Cytat:
Napisany przez nimal
właśnie wystawiłem dom na sprzedaż
czas to opić...
...kawą z mlekiem
specjalną 
|
Tam Ci nie będę spamował, tu lepiej
Fajny, tak z opisu i na pierwszy rzut oka. Z moich doświadczeń na rynku nieruchomości wynika jasno, że ciężko jest kupić nieruchomość na rynku wtórnym we w miarę rozsądnej cenie, w której nie trzeba na starcie zainwestować minimum kolejnych kilkudziesięciu tysięcy, żeby dało się w niej komfortowo zamieszkać.
My kupiliśmy w ubiegłym roku dom we Włodawie, podpiwniczony, z poddaszem użytkowym, z 6-arową działką za 235 k PLN. Dom bardzo zadbany od strony samej eksploatacji, zero fuck-upów, ale z drugiej strony jak na dzisiejsze standardy mocno niedoinwestowany. Na starcie wymieniłem wszystkie okna na trzyszybowe (większość była od nowości od 89', dobrej jakości, ale wg. standardu z tamtych lat + czynnik czasu). Dach - bardzo solidna więźba, ale pokrycie -eternit. Mury 1,5 pustaka, jak to się wtedy budowało, ale nieocieplone. Kocioł - wymieniony w chyba 2012 lub niedługo później (tabliczka znamionowa), ale śmieciuch.
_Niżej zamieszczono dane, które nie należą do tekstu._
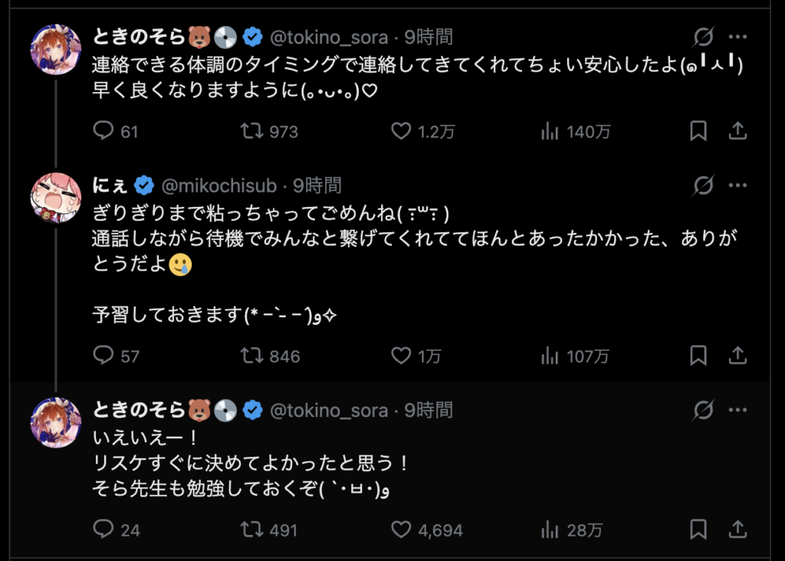Reply to first tweet with 61 replies
The image size is (785, 561).
click(x=103, y=132)
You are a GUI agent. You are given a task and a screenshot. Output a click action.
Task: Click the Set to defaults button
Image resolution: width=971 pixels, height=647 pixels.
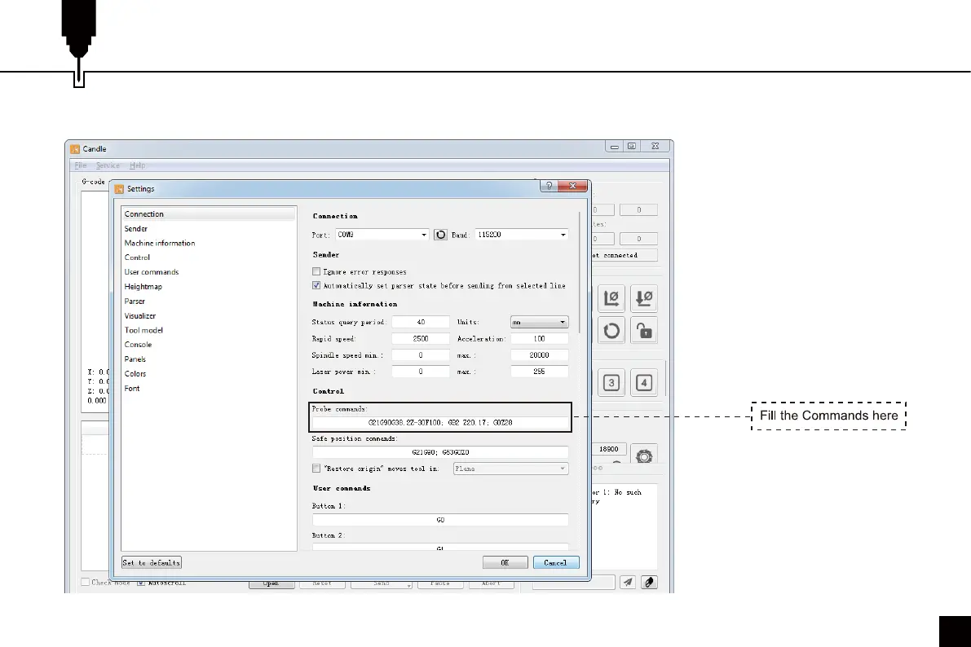[x=152, y=563]
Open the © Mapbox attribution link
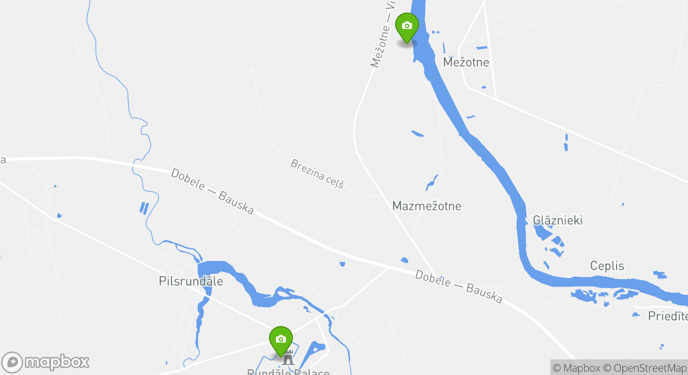This screenshot has width=688, height=375. click(x=576, y=368)
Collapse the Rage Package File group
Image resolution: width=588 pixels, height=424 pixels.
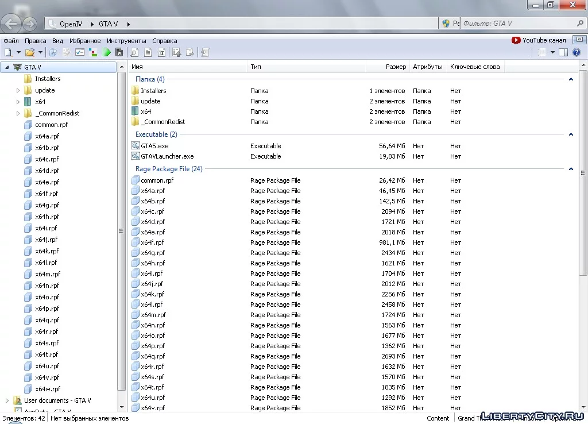point(571,169)
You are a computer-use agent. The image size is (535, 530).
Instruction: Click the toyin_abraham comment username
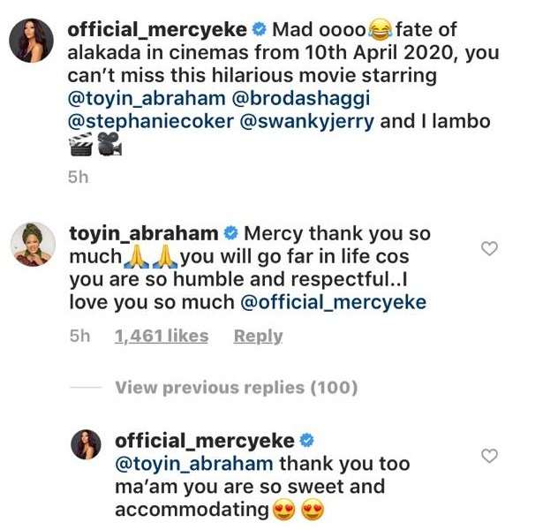143,233
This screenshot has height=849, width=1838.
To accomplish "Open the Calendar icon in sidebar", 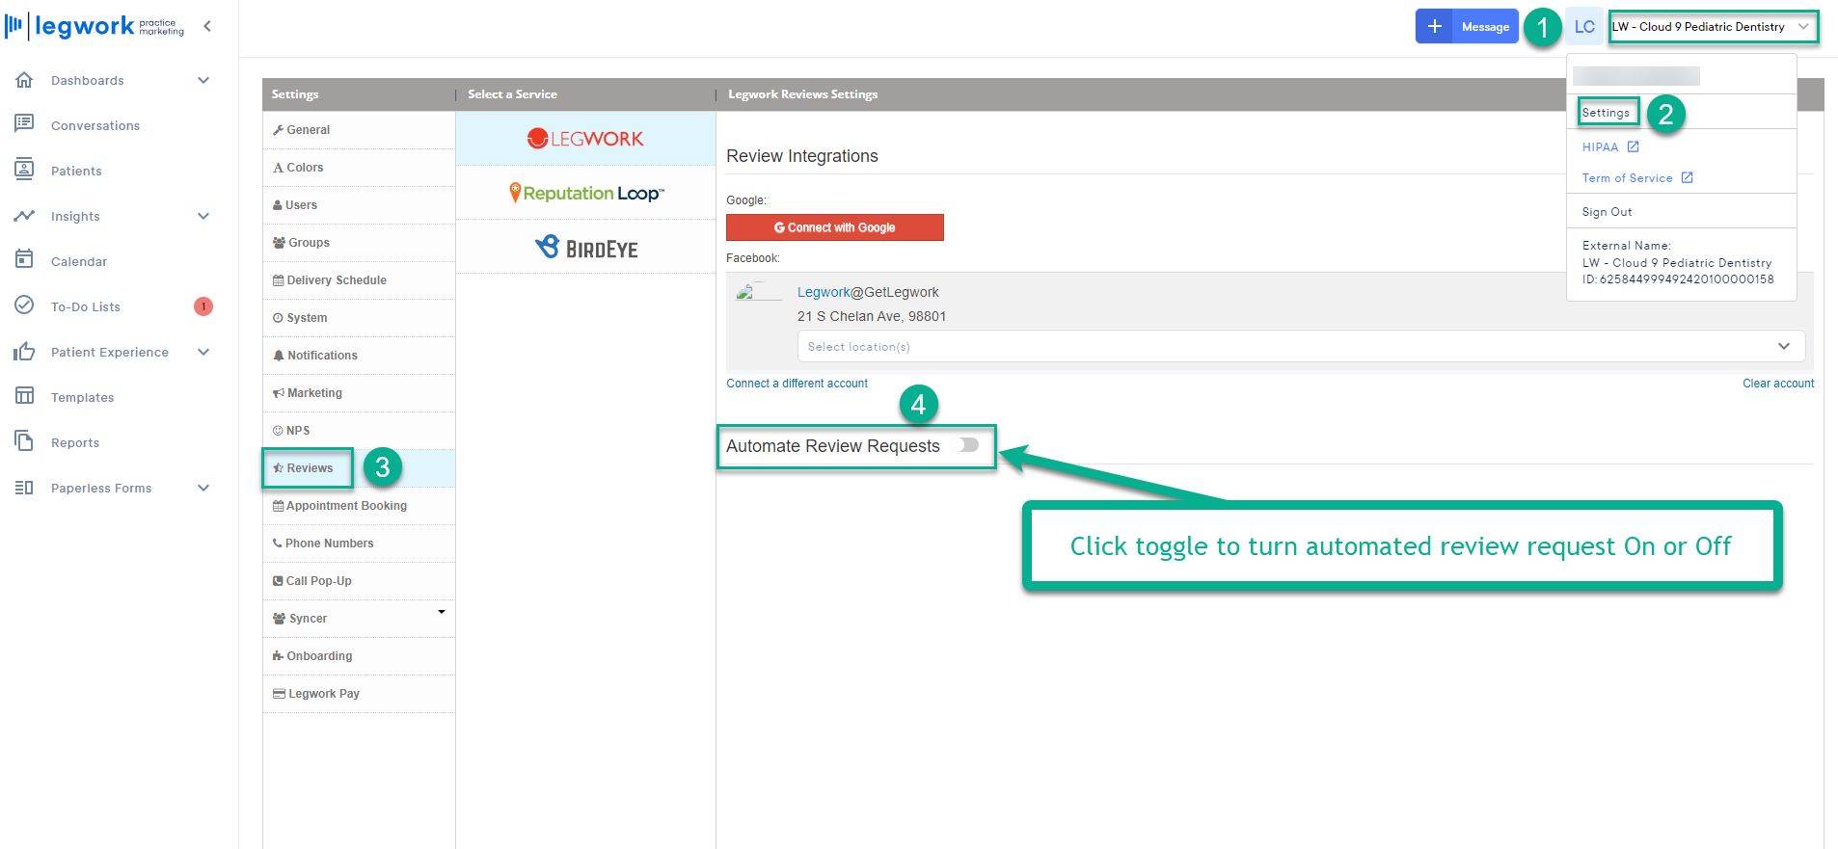I will [x=24, y=259].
Elektryka niby bardzo porządna, ale dwużyłowa, czyli dla mnie kwalifikacja do wymiany (w gwiazdę se zrobię, a co

)
Osobiście jestem zachwycony, bo kredyt w ciul niski (bawimy się zresztą w nadpłacanie i już nieco obniżyliśmy sobie i tak przyzwoitą ratę), a dom nie ma żadnych z takich wad konstrukcyjnych, które powodują, że koszty wraz z remontem przewyższają nową inwestycję. Ale żeby upgrade'ować go do standardu jak u Ciebie, to nie wiem, czy w 350 k zł łącznie da radę, a bardzo wiele rzeczy robię sam.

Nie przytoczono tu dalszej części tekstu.